— Tem paciência, filhinha, já decidi. Hoje vamos ao cinema de qualquer maneira.
— Mas, Dago, ainda não preparei os sanduíches para o aniversário do Guilherme…
— O Guilherme que pare de fazer anos e de dar festa com sanduíches divinos-maravilhosos. Ao cinema!
— E o Barriga? A gente vai deixar o garoto sozinho em casa? Ele é de morte.
— Chame o Italianinho do 301 para fazer companhia a ele. Assim o Barriga sossega. Ao ci-ne-ma!
D. Neusa sempre achando razões para ficar em casa, trabalhando. Cinema ali pertinho, inaugurado há um mês, filme de Buñuel chamando, marido insistindo. E quando marido escande sílabas, mesmo sendo ótimo como aquele, paira ameaça sobre o casamento. Ela cedeu.
Italianinho acudiu pressuroso ao chamado. No 301, também os pais haviam saído, e a patota de adolescentes curtia uma festinha à base de som incrementado e luzes psicodélicas, de que, obviamente, estavam excluídos os menores de doze anos.

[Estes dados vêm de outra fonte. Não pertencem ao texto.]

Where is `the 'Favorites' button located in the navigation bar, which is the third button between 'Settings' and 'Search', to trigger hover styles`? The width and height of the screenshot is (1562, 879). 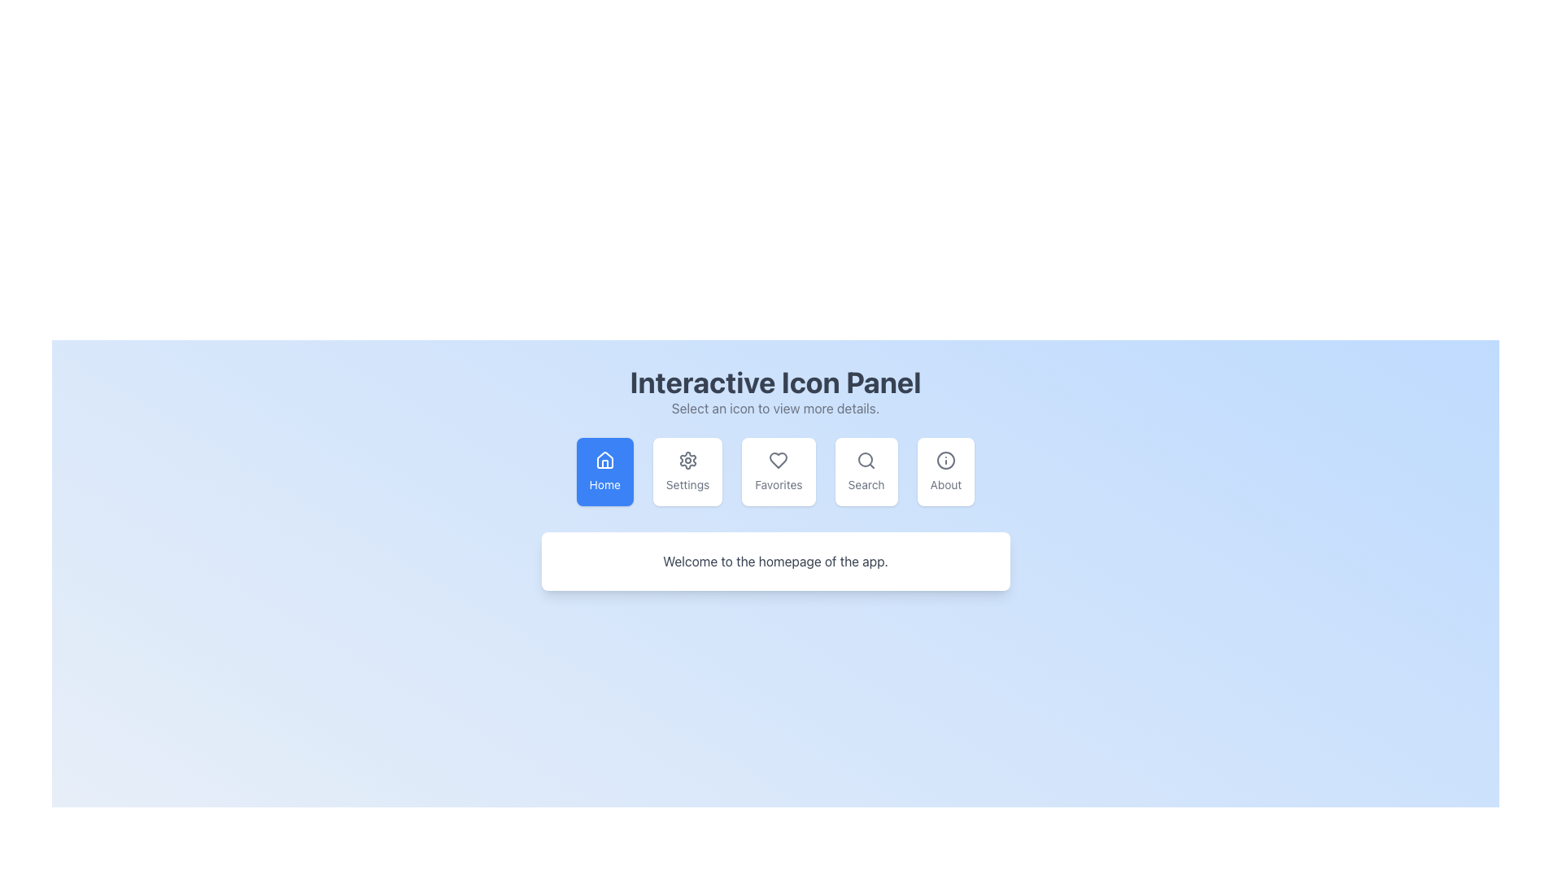
the 'Favorites' button located in the navigation bar, which is the third button between 'Settings' and 'Search', to trigger hover styles is located at coordinates (778, 471).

— Que que a gente vai fazer?
— Atirar setas e bolinhas na rua. Bolinhas nos carecas, e setas nas perucas das coroas.
— Só nos carecas e nas coroas, não. Em todo mundo.
— Tá.
Subiram os dois, de mansinho, pela escada de serviço, munidos de zarabatanas, bolinhas, setas e muita disposição. A chuvinha ranzinza peneirava, eles nem sentiam. E começou o ataque silencioso na noite. Não tão silencioso, pois corriam de um lado para outro, esbarrando aqui e ali, emitindo ruídos abafados de prazer quando atingiam o alvo — dava para perceber que alguma coisa de estranho se passava no terraço.

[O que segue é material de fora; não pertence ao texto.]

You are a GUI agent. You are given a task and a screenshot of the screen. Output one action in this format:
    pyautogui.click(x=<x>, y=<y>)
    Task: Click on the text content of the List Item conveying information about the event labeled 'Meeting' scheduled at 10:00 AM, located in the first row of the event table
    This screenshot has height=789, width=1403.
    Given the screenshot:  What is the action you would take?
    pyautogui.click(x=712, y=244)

Juju, de ouvido afiado, num instante em que o som amortecia na festa, correu ao apartamento de seu Ivo:
— Está na hora da batida.
— Que batida? Vocês prometeram que só haveria chopinho. E o síndico não permite festa de brotos com batida.
— O senhor não morou. Batida para pegar ladrão. Tem gente mexendo no terraço. Escute.
Escutou. Mexiam e paravam. Mexiam e paravam. Ladrões, na certa. Havia dias que vinham frequentando os terraços de edifícios daquele trecho de rua, “limpando” antenas, canos, torneiras, roupas, tudo. Alertados, síndicos e condôminos planejaram um serviço de vigilância. Ao menor sinal suspeito, os próprios moradores de cobertura dariam caça aos larápios, já que os vigias noturnos, como se sabe, têm sono pesado.
Seu Ivo achou prudente telefonar para os moradores das coberturas vizinhas, que compareceram imediatamente. Subiram os três, cada um de calibre 45 em punho. Entreaberta a porta do terraço, detiveram-se no penúltimo degrau, à espreita. Sentindo aproximação de gente (ladrões, sem dúvida), Barriga e Italianinho, tomados de pânico, meteram-se na casa de máquinas. Ladrões avançando, ladrões se escondendo dos outros ladrões — era a situação, debaixo de chuva mansa, durante um silêncio de dez minutos.
— Não vão ficar a noite inteira na casa de máquinas — ponderou seu Ivo. — Esperemos.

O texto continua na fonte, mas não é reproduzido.